フジロック史に刻まれた超現象!ヘブンを呑み込んだ覆面デュオの怪演

カナダ発の二人組インストゥルメンタル・ロックバンド、「時空の旅人」アンジーヌ・ド・ポワトリーヌ(以下アンジーヌ)がフィールド・オブ・ヘブンで魅せたパフォーマンスは、単なる名演を超越した言語化できない「超現象」で、とにかく「すげぇものを見た!」と思わせる体験だった。
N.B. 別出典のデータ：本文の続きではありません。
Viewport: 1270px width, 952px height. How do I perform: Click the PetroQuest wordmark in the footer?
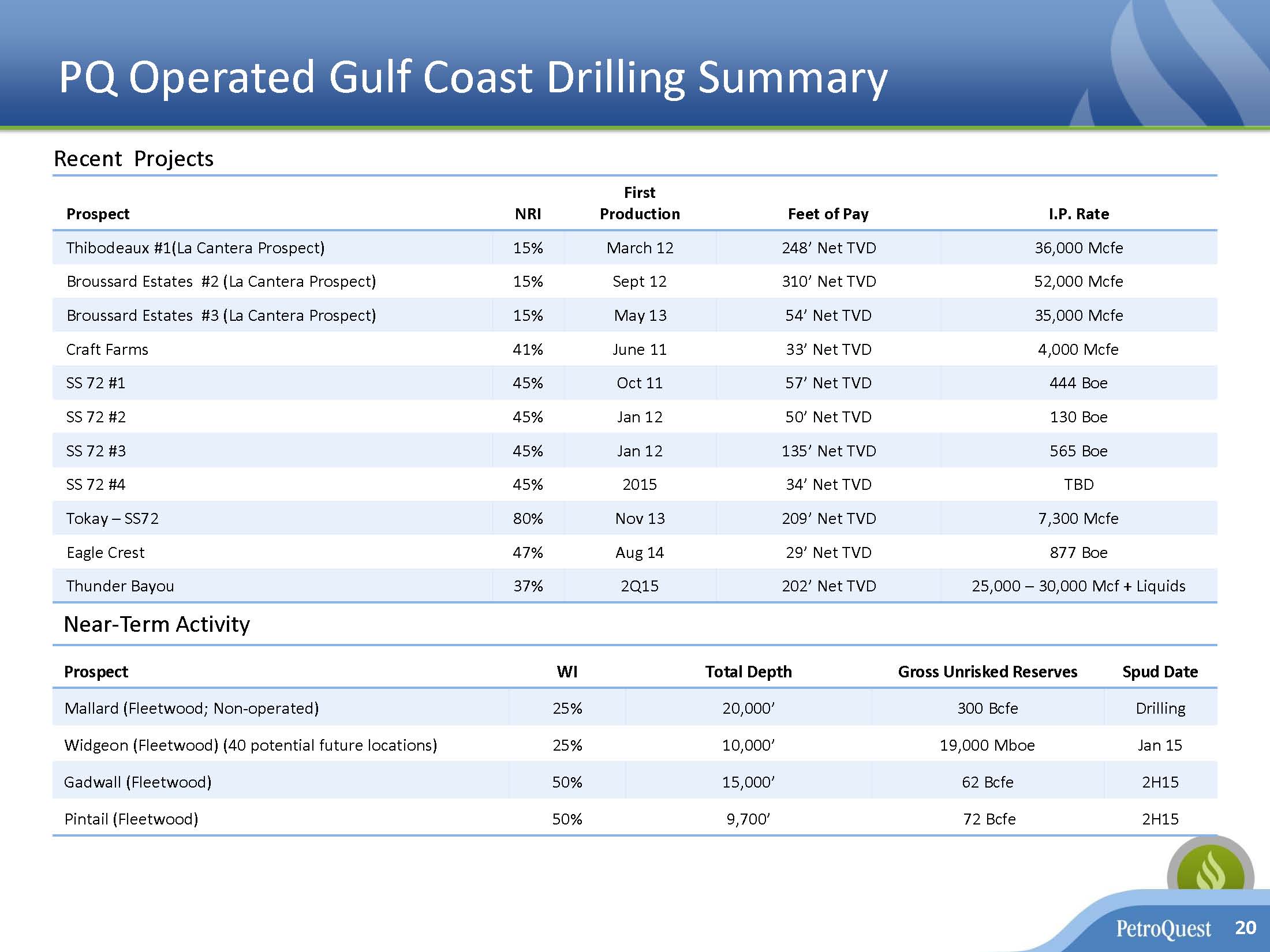point(1163,929)
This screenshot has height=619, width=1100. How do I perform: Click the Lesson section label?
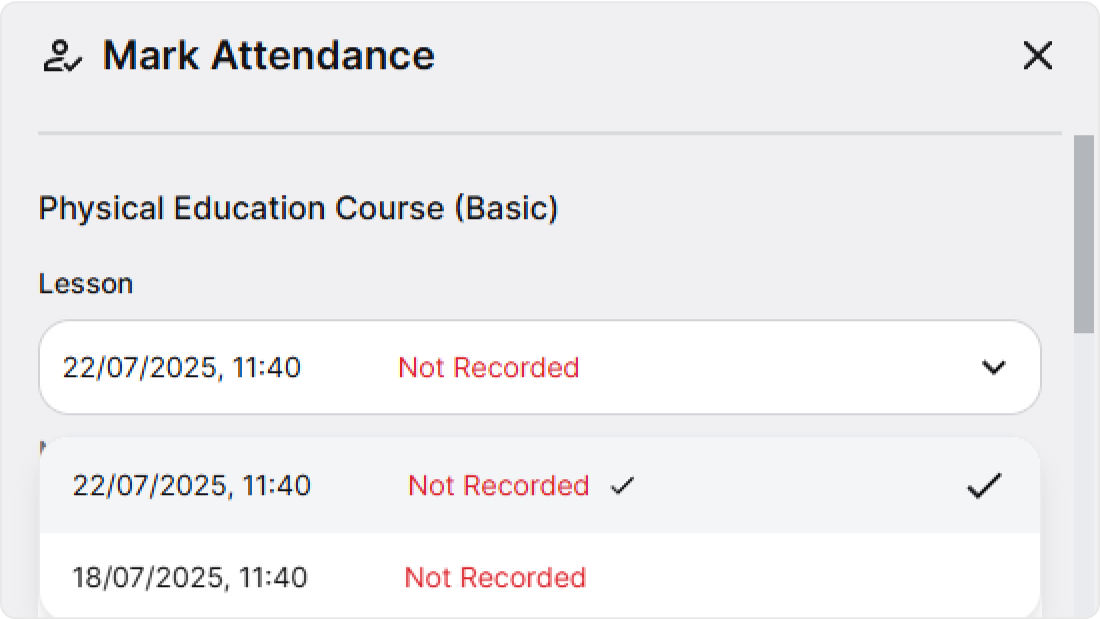coord(85,284)
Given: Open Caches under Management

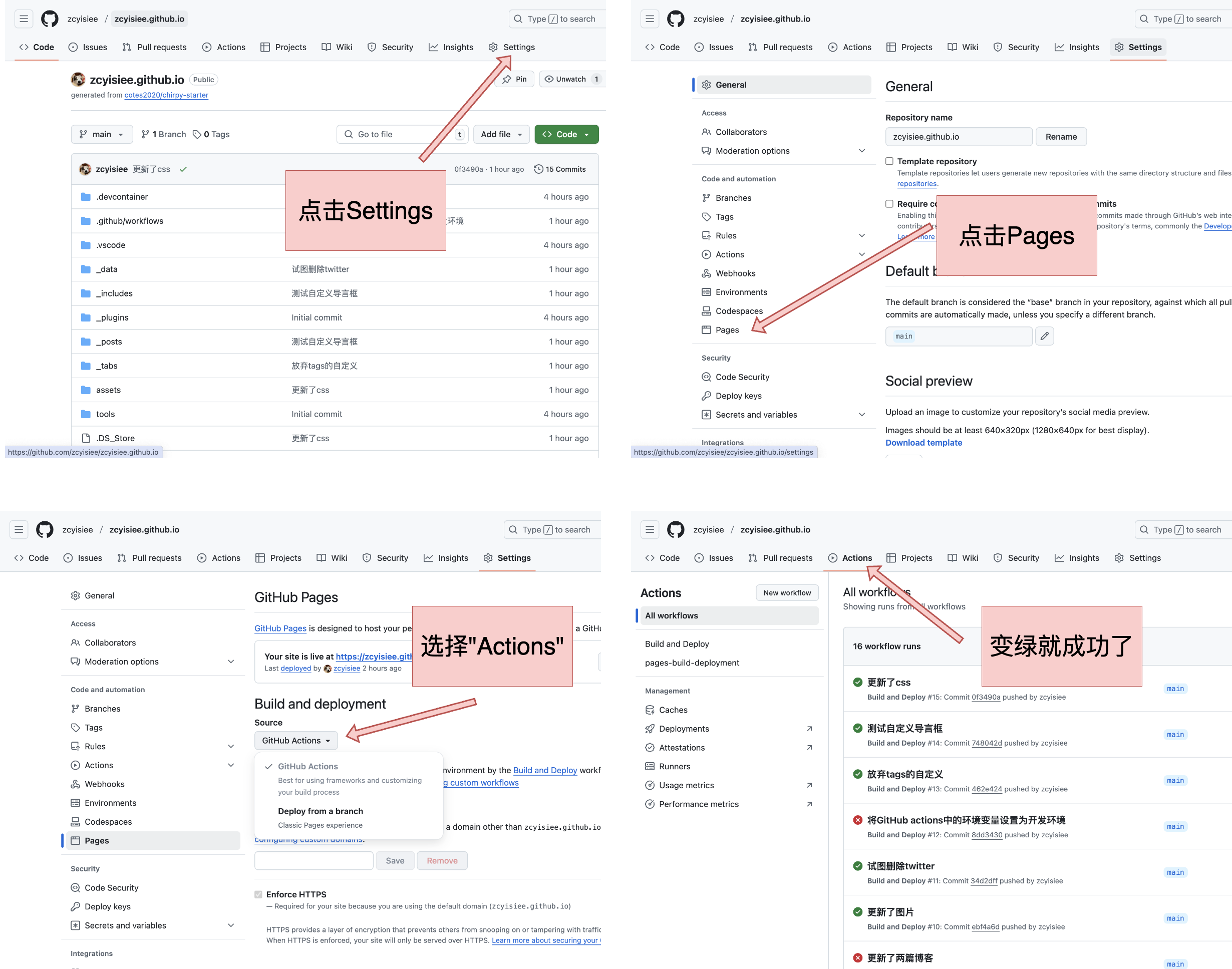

そんな「超現象」は、ライブのかなり前から始まっていた。アンジーヌの前にヘブンで出演していたザ・ブレイクスの途中から、チラホラと見られ始めたアンジーヌ目当てと思われるファンたち。実際、ライブが終わっても客の動きはほとんどなく、むしろ人は増え続け、あっという間に入場規制がかかった。自分の記憶を遡っても、ヘブンのフィールドがこれほどまでに客で埋め尽くされた光景を見たのは今回が初めてだ。ステージに目をやると、彼らのアー写にも写っている白と黒のポルカドットがあしらわれた壁がそびえ立っていた。その前にクンとクレックの二人が陣取る光景を想像するだけで、感覚的ではあるが分かったような気がした。これがまさに「アンジーヌ・ド・ポワトリーヌの世界」なんじゃないかと。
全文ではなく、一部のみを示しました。